I know. You’ve read the title and your blood is boiling. How could you say such a thing? How far up the hole of privilege does your head have to be to be so insensitive and blind? How can you say that when millions of Americans are experiencing prejudice and acts of hate on a daily basis in the 21st century? How could you turn your back on all this to throw your support on a white-person problem! — yells a friend of mine.
Let me be clear from the beginning: none of these issues are less important to me nor will they ever be (and excuse my poor choice of words in this article’s original form). That’s a full stop. I’m a minority myself. I get it. It hurts. It’s scary out there. Really scary.
But it’s easy to get lost in the issues that affect us directly and on a daily basis. It’s easy to get infuriated and outraged at racial slurs and dirty looks and glass ceilings. It’s easy to find passion and fire inside our hearts on issues like racism and bigotry and inequality, and it always has, because it hits home. It hurts you. It hurts me. Right now. Today.
The thing is, we know how to fight it. We’ve spent 240 years fighting it and we have four years ahead of us in which to make back the steps we lost on Tuesday. We know the best methods, we know what works, and we know how to hold our head higher. I’m optimistic we will prevail, and make no mistake, I will be next to you every step of the fight because it affects me too.
But these causes are the lucky ones. They are the fortunate ones. They enjoy the benefits and protections afforded by a long and comprehensive history, full of precedent, attention, urgency and know-how; but most precious of all, they enjoy the benefit of time in the fallout of this election.

● **Short task**
Copy the essay above word for word, from "But it’s easy" up to and including "Right now. Today.".

● **Extracted data**
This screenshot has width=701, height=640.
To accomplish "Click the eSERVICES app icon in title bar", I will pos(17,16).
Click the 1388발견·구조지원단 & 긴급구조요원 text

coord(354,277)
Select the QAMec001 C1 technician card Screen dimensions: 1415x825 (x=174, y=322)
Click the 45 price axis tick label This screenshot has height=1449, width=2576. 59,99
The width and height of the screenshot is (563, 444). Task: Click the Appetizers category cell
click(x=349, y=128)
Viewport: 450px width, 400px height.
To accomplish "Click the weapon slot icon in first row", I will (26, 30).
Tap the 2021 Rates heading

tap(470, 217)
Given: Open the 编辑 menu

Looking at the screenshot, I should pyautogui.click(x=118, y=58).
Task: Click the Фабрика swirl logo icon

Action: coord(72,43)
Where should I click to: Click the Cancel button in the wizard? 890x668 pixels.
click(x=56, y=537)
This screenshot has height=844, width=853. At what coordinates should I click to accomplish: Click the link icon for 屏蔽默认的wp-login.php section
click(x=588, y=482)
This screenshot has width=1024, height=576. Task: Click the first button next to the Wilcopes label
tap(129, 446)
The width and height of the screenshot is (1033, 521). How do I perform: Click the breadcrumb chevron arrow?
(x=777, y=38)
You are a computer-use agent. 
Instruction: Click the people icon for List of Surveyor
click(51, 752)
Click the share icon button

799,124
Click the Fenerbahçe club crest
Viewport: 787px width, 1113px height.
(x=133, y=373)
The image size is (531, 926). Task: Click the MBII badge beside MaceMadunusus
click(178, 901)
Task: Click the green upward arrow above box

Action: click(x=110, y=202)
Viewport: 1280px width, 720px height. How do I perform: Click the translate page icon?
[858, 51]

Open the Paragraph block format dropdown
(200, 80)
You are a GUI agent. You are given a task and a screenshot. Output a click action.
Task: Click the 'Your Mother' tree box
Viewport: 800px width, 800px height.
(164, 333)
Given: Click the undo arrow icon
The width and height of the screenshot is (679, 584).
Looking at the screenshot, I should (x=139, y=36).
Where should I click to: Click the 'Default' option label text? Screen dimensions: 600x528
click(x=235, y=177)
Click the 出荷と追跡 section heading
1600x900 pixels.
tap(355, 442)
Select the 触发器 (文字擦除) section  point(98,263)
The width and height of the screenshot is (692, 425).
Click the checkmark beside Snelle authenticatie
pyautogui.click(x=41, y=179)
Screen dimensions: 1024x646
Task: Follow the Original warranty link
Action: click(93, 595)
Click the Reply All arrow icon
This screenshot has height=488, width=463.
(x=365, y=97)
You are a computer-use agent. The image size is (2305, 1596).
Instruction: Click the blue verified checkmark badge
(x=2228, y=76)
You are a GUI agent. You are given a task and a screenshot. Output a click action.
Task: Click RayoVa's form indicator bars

● **Solution below**
But it’s easy to get lost in the issues that affect us directly and on a daily basis. It’s easy to get infuriated and outraged at racial slurs and dirty looks and glass ceilings. It’s easy to find passion and fire inside our hearts on issues like racism and bigotry and inequality, and it always has, because it hits home. It hurts you. It hurts me. Right now. Today.